## WORK ORDER
In the listing below, how many lines include "notifications"? Give the number and no other text.

## RECORDS FOR THE EXERCISE
Segment Open

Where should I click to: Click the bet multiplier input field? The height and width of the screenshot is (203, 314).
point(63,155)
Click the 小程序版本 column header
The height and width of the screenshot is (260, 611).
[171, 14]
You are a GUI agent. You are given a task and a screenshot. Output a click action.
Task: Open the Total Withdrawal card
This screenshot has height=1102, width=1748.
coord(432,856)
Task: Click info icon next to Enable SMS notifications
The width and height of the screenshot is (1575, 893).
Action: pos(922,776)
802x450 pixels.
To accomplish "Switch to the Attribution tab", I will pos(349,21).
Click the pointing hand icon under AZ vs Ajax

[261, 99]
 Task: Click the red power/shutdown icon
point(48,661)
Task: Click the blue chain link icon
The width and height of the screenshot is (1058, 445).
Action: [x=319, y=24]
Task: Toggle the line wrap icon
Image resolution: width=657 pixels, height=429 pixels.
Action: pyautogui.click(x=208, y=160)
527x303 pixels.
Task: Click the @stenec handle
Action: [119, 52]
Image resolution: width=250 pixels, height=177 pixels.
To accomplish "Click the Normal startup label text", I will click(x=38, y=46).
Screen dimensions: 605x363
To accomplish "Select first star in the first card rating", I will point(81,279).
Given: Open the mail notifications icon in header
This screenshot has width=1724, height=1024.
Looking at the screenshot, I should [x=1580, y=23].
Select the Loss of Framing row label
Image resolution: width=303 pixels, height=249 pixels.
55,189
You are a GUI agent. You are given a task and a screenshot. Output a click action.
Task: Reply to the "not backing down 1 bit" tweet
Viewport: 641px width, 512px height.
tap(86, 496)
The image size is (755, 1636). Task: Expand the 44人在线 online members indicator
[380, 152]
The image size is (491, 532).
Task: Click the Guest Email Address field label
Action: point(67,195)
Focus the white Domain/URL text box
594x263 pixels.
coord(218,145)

Segment Closed

## YOUR SOLUTION
2